A study conducted at Linköping University in Sweden has found that estrogen, the sex hormone women produce in more significant quantities, has a detrimental effect on heart rhythm regulation. The research found that estrogen’s impact can interact with genetic changes to cause Long QT syndrome (LQTS), a disease that disrupts the heart’s rhythm. At the same time, other endogenous substances may offer some protection against it. According to the researchers, the findings indicate that these factors may be essential to study in humans, as this may lead to ways of increasing endocannabinoid levels to counteract arrhythmia.

Understanding the role of substances in the body that impact the function of ion channels

The heart’s electrical activity is regulated by tiny pores, known as ion channels, that traverse the cell membranes and control the flow of ions with an electrical charge in and out of the cells. Some ion channels serve as accelerators, while others act as brakes to regulate every heartbeat throughout a person’s life. Researchers are trying to understand which bodily substances impact the ion channels’ function. Understanding how this regulation works could help to understand why some individuals are more protected against certain heart diseases than others.

Possible link between estrogen levels and heart disease in Women

The researchers studied the type of ion channel most often mutated in LQTS called Kv7.1/KCNE1. In this study, the researchers examined the effects of estrogen on this specific ion channel. They found that ion channel function was hampered by estrogen, which they interpret as an indication that estrogen may increase the risk of certain types of arrhythmia. The researchers also found that some hereditary mutations interact with estrogen sensitivity, with some mutations leading to high estrogen sensitivity. In contrast, others lead to the ion channel completely losing estrogen sensitivity. The findings suggest that women with a genetically increased risk of LQTS may be carriers of mutations that interact with estrogen sensitivity. This could put them at a higher risk of developing heart disease.

Endocannabinoids may function as protective factors against arrhythmia.

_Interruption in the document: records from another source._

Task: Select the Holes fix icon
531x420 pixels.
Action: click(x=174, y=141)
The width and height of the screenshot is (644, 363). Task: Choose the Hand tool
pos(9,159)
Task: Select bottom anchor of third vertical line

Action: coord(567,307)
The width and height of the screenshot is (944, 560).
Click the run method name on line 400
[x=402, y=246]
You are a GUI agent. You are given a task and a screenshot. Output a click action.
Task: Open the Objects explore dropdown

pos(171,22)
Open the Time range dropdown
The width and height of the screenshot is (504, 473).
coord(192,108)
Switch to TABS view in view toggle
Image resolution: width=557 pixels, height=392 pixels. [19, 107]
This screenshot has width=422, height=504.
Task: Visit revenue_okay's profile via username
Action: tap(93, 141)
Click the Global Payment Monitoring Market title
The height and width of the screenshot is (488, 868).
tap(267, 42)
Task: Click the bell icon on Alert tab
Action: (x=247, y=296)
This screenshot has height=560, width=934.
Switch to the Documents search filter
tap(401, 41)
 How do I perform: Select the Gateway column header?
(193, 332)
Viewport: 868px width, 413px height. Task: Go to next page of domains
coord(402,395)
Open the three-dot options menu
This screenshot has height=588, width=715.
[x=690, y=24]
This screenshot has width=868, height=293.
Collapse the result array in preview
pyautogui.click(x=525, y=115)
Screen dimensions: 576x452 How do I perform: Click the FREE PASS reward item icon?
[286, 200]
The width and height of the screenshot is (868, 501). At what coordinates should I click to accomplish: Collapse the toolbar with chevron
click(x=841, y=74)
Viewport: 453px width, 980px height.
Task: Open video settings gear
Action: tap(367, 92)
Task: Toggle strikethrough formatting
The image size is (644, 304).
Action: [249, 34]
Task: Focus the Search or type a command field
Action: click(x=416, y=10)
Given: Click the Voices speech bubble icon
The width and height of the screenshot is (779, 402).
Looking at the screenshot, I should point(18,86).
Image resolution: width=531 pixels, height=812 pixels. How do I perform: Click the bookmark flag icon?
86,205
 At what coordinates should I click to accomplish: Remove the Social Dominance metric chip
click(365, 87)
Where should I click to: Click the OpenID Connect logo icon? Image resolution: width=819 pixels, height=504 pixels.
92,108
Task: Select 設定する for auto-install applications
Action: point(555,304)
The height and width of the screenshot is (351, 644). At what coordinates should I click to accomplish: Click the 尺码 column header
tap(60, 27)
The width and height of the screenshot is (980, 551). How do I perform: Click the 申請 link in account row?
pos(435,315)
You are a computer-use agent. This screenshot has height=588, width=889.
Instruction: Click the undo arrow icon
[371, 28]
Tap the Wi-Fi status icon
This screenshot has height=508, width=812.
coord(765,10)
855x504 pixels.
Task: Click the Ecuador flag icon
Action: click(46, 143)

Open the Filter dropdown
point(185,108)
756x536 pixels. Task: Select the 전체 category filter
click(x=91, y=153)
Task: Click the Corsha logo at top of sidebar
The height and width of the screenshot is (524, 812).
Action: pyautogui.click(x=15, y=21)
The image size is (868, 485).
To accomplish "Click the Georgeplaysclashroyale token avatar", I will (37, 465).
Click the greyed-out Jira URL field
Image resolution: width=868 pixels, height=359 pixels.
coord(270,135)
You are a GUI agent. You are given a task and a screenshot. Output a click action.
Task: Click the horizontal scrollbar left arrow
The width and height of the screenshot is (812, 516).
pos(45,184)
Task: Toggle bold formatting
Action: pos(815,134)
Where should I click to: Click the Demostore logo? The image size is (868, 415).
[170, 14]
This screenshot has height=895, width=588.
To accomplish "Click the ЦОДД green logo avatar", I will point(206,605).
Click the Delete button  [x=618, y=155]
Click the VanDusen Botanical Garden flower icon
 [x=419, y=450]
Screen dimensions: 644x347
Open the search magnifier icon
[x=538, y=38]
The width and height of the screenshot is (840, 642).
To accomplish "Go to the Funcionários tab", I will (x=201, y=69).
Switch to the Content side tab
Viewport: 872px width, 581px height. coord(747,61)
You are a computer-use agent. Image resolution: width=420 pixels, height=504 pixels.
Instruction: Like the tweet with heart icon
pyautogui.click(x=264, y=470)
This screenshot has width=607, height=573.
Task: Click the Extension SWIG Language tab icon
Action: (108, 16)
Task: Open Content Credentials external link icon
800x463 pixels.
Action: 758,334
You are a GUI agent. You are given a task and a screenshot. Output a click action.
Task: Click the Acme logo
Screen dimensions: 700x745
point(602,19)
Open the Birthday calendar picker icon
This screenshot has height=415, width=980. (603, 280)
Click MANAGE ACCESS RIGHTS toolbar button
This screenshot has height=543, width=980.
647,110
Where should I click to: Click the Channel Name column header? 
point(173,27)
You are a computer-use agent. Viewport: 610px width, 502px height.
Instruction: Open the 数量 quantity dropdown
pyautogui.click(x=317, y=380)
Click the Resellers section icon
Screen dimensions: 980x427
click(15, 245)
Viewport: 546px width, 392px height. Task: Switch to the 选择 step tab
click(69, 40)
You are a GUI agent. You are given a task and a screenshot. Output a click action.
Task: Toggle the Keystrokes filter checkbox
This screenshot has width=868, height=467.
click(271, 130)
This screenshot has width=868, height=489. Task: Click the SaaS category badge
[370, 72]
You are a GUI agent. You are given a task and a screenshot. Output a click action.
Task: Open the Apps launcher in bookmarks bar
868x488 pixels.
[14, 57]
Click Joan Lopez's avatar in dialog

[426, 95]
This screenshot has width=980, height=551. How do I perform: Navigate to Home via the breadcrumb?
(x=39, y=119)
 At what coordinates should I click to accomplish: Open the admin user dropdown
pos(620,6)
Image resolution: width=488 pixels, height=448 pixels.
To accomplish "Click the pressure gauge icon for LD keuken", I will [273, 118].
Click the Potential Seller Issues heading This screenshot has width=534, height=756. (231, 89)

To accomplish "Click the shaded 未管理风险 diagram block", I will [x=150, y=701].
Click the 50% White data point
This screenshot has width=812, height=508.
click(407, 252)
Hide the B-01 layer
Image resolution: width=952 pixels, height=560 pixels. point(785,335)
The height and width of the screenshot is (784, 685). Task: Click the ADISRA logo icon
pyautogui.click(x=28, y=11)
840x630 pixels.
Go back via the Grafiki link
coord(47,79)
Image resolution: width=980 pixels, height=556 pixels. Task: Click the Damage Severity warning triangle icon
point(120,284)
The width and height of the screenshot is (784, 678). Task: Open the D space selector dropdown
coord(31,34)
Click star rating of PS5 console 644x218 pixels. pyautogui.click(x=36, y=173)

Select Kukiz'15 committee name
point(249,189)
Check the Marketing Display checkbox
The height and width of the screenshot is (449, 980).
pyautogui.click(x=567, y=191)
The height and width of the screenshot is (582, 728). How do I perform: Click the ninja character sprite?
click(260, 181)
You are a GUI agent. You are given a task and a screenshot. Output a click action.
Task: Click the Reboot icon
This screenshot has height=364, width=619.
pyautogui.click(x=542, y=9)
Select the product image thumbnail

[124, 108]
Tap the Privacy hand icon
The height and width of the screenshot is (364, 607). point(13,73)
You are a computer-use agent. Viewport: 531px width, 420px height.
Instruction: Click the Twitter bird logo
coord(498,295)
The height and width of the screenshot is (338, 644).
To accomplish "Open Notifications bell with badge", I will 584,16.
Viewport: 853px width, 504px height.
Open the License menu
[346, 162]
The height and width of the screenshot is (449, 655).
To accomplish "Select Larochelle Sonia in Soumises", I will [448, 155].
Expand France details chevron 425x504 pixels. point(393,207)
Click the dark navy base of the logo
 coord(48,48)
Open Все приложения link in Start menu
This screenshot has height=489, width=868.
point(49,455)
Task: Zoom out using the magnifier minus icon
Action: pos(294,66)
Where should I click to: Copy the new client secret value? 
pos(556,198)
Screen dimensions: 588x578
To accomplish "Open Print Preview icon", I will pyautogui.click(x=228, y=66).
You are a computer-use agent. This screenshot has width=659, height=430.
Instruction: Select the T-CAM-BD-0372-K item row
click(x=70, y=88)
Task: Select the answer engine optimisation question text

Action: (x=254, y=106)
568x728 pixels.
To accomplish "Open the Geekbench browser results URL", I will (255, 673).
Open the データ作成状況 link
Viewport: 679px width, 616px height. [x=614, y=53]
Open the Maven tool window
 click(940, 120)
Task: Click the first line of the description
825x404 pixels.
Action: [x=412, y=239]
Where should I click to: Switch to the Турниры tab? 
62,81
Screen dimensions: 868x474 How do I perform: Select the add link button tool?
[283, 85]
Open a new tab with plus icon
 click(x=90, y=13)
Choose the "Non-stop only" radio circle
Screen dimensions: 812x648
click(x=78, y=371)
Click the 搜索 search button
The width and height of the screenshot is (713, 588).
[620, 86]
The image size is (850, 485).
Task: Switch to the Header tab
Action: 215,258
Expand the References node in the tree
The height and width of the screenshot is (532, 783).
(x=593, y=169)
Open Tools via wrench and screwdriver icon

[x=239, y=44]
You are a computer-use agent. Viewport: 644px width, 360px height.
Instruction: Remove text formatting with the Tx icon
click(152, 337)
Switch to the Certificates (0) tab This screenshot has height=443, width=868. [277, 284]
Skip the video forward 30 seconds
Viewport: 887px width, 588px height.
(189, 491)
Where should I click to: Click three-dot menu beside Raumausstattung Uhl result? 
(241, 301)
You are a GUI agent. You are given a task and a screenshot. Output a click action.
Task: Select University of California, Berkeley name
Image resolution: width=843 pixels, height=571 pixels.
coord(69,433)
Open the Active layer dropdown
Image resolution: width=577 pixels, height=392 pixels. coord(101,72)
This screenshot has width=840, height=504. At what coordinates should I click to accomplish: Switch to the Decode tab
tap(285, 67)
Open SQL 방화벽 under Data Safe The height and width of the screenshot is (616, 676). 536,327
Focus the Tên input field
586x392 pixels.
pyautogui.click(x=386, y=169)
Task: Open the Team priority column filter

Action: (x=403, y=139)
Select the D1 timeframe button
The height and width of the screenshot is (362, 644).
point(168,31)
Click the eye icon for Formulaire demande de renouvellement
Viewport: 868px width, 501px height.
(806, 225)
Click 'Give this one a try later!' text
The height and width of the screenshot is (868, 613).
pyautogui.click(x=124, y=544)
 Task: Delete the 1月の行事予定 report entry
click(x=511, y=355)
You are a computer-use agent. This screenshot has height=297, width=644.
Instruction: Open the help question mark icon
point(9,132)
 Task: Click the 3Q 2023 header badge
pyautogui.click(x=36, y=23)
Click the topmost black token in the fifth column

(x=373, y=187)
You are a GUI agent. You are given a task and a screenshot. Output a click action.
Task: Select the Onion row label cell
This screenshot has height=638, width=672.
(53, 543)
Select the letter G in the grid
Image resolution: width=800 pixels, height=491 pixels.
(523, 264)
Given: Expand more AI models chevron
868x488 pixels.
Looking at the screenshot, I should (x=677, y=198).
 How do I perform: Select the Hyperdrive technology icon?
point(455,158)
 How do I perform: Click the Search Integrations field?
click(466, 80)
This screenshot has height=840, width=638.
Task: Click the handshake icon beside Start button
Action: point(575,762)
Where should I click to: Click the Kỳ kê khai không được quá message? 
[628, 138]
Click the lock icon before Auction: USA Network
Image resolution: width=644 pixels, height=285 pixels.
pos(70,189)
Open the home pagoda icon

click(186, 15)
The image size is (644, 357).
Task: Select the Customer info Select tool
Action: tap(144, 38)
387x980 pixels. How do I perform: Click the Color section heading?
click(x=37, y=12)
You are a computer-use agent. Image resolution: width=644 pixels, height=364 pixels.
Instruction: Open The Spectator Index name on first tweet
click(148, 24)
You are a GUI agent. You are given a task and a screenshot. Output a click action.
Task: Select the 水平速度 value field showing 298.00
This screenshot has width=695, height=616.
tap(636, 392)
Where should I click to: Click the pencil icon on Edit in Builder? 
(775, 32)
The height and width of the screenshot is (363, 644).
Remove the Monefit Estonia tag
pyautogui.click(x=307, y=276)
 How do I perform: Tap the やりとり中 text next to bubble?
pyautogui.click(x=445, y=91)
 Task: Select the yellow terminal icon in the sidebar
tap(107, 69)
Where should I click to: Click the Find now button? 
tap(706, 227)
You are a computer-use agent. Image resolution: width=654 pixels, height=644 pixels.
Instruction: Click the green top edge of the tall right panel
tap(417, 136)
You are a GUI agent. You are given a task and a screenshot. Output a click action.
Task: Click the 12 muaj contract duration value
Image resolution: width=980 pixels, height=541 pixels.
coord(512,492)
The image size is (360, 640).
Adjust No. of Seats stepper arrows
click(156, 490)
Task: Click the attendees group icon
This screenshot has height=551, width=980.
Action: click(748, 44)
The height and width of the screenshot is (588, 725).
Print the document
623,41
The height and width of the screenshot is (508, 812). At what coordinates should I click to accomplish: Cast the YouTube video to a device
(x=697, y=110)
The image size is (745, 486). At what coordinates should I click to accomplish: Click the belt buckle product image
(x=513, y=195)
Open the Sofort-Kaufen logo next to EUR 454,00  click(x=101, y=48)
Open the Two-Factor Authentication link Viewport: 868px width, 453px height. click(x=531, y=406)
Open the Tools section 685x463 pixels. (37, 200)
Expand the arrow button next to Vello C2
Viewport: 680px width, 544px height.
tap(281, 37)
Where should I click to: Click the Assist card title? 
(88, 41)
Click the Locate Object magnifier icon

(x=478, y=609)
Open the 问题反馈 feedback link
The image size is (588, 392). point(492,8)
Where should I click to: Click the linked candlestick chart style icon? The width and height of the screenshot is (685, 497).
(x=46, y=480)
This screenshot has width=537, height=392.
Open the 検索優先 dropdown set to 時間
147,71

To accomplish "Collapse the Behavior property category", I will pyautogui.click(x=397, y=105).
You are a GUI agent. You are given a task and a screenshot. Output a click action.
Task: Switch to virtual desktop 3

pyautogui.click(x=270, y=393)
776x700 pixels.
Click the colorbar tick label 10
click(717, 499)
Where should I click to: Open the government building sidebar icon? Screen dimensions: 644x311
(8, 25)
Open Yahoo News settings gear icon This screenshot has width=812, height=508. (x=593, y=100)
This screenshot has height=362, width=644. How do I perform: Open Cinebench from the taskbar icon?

The researchers also conducted a similar study into endogenous substances known as endocannabinoids. This study showed that endocannabinoids seemed to function as protective factors in LQTS. According to the researchers, the findings indicate that these factors may be essential to study in humans, as this may lead to ways of increasing endocannabinoid levels to counteract arrhythmia.

Conclusion

The study suggests that estrogen negatively impacts heartbeat regulation and may increase the risk of certain types of arrhythmia. The researchers found that some hereditary mutations interact with estrogen sensitivity, and endocannabinoids seem to function as protective factors in Long QT syndrome (LQTS). LQTS is a relatively rare disease, affecting around 1 in 2,500 people. The researchers point out that it is essential to remember the many positive effects of estrogen and that estrogen could be a risk factor in women with a hereditary increased risk of LQTS. Further research is needed to understand the full impact of estrogen and endocannabinoids on heart rhythm regulation.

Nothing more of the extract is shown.